Friday, 29 July 2011

Clambering at Creag Dubh and The Camel.


Back in sunny Scotland, I just had a nice wee trip in rather glorious weather. Time constraints prevented heading too far afield, so Central Highlands it was. Creag Dubh is one of those crags that keeps on giving - there is so much at the low-mid extreme standard that there always seems to be something to do. My main inspiration is some of the harder Great Wall routes, but warm weather and general lack of both fitness and confidence discouraged that. Seepage discouraged Ticket To Ride, laziness discouraged Barrier Wall, but a dry Waterfall Buttress provided a good opportunity to sample the semi-aqueous delights there. A couple of good routes - one very much in the classic "easy but bold jugpulling" Creag Dubh style - got me rather syked for more.

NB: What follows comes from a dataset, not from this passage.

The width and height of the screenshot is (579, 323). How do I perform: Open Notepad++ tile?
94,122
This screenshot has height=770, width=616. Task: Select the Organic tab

However variety is the spice of life and B-dawg was keen to get humping The Camel, and that seemed like a good plan to me, so after the usual nice & cheap Newtonmore camping and greasy spoon breakfast complete with irredeemably awful coffee, we trotted up there in a mere hour. The day was warm, the Camel was cold and the cobbles could feel cruel to numb fingers, but I managed a few routes including the deservedly classic Stone Of Destiny, and yes, you can ride on the stone :D


Unfortunately my lack of fitness took it's toll on the hugely harder classic F7a, and I slumped off. More stamina training needed, more indication that despite these fun trips I'm still treading water, and it made me grump like an Orc:



P.S. Left over from a previous blog but cleverly continuing the C-theme, here is some more Caithness Culture:


This year there were 10 different tractor magazines in the Wick Newsagent, rather than merely 8. I was stuck what to buy and ended up so confused I bought a copy of Climb instead (which coincidentally had an article on Bohuslan).